Monday, June 16, 2014

Their Muslim Brothers' Keepers

"He does not grasp, apparently, that the Pax Americana, under whose protection we have lived since 1945, has existed because it has always been backed by the credible threat of force. Weakness is provocative to bad actors, and some of the world's worst have now been provoked. This seems to have come as an almost complete surprise to the Obama White House. The Peace President is starting to leave a legacy of war."
"People blame the new horrors in Iraq on the American-led invasion in 2003. But the exact reason why the country is in civil war today is because the Americans are not there. If U.S. troops were still present, the fanatical ISIS [the Islamic State of Iraq and Al-Sham] would not have swept through the north of the country and now be threatening Baghdad."
Charles Moore, The Daily Telegraph
Iraqi army in Baghdad Isis
Iraqi army troops chant slogans against Isis as they recruit volunteers to join the fight against a major offensive by the jihadist group. Photo: Ali Al-Saadi /AFP/Getty
"There were no advisers left to restrain Mr. Maliki's sectarian tendencies. The U.S. efforts to professionalize the Iraqi army came undone. This slide toward civil war was predicted, not only by senators John McCain and Lindsey Graham and writers like Max Boot [the U.S. military historian], but also within the military. The resurgent sectarian violence gave fuel to fears that the entire region might be engaged in one big war, a sprawling Sunni-Shiite conflict that would cross borders and engulf tens of millions."
David Brooks, The New York Times
Refugees flee the city of Mosul
Refugees flee the city of Mosul. The delicately balanced relations among the many communities were permanently shattered in 2003. Photograph: Str/AP

Actually, it wasn't all that great an idea to leave Afghanistan for Iraq to begin with. While Afghanistan might have needed to be liberated from the iron grip of the fanatical Islamist Taliban, perhaps it should have been left to the Afghans to accomplish that, though truth to tell, with Pakistan plotting the Taliban's administrative residency and supporting it, Afghans didn't have much of a chance. Liberating Afghanistan from the Taliban was a by-product of routing Osama bin Laden and al-Qaeda from the friendly auspices of Taliban haven, though.
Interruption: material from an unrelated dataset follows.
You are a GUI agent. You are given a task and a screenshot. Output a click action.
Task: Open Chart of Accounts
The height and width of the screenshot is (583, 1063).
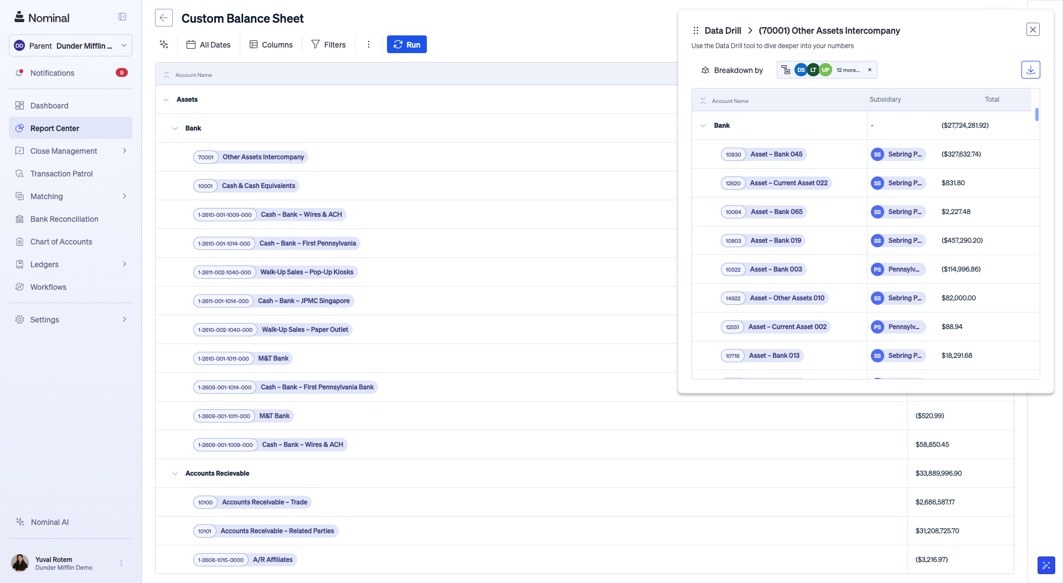pos(61,242)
And now that the United States under the administration of a leader who views war with the distaste it deserves, but doesn't recognize when diplomacy has failed, requiring military might to reassert a balance, the Taliban will soon re-establish itself. As for Iraq, that mistake too has its resonating failure with the installation of a leader not quite the counterpart of the one he replaced. Saddam Hussein was a psychopathic murderer, but he did keep the peace between the sects, more or less. Under his Shia-majority counterpart, there is increasingly less peace.
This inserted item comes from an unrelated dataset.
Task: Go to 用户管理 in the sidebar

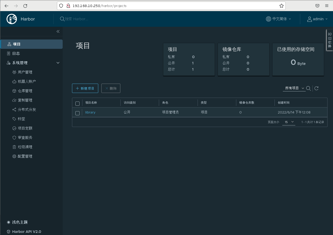Action: coord(25,72)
And since it was America's intervention to unseat the tyrant who, though supporting terrorism abroad, kept it out of his own country, it could be seen as America's responsibility to see that it does not return. Which it is doing, in spades. But the situation is one that has echoes all over the Muslim world. Where a religion that its majority adherents claim to be one of peace and good fellowship is also a religion that provokes its followers to jihad. Both to become better Muslims themselves, and to proselytize, growing Islam in the world community.

The problem seems to be actually that Muslim prosetylization tends to violence. Jihad for the young and the restless aspiring to martyrdom as proof of their piety and dedication to the global precepts of Islam and its carnivorous need to swallow the religious devotion of the world in one great all-embracing ummah is terror, pure and simple. If, of their own accord, non-Muslims cannot identify the real true one and only religion even while it is confronting them, then they have forfeited their right to life and liberty.
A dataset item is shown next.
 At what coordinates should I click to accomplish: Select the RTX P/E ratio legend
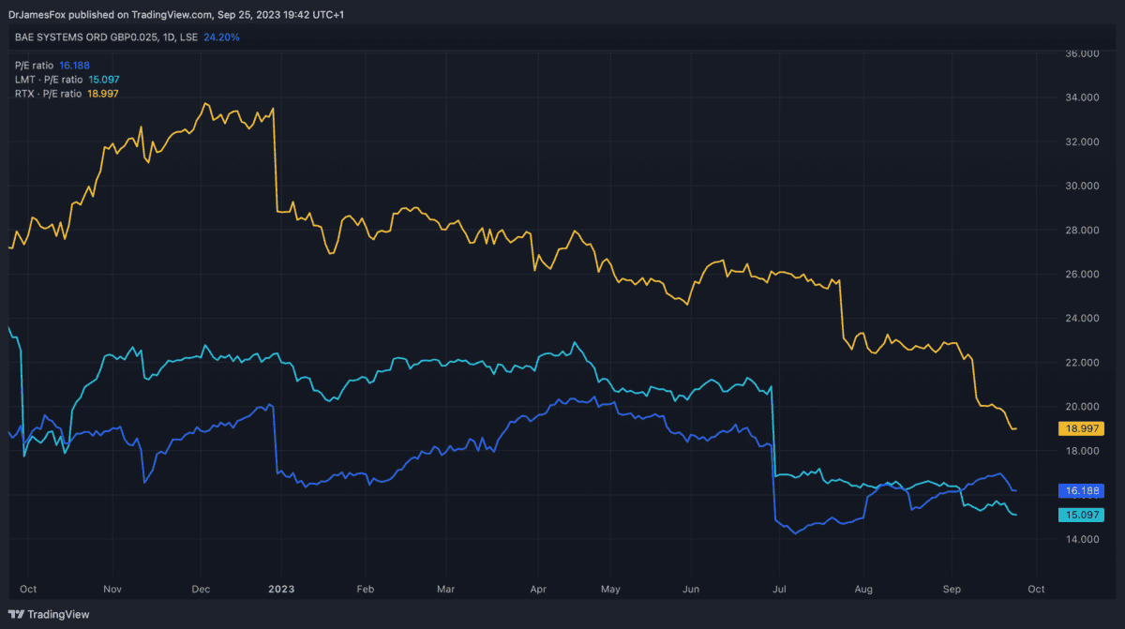click(x=48, y=94)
In dedication to Islamic precepts and the absolute requirement to jihad on the part of religiously fervent adherents, the pious must love death more than they love life. And they do, in their numbers. Although nature has engrained its creatures with the most powerful intrinsic urge to survive, this religion unlike all others seeks to intervene, to expunge that primary survival instinct, to subjugate it to the theocratic demand of life-sacrifice.

Because Muslims hate one another to the extent that they consider adherents of another sect to be heretics whose presence in life is reproachful to Islam, they consider it their duty in representation of the only true version of Islam, to defend it by destroying the lives of those who deface Islam with their pathetic usurpation of the right path to travel as pious Muslims. If it is next-to-impossible to infuse Muslims with a sense of democratic proportion because their religion recognizes no division between state and religion, how much more difficult is it to instill in them a respect for human rights?

When the most basic precept of their devotion to the religion that encompasses their every fibre of existence, that defines the manner in which they must live, socialize, comport themselves, dress, eat, and pray, informs them that jihad represents the height of their religious responsibility, causing them to reject other versions of Islamic devotion to the extent that murder is the acceptable response, how can the intervention of non-Muslims be sufficiently persuasive to have them stop their murderous rampages?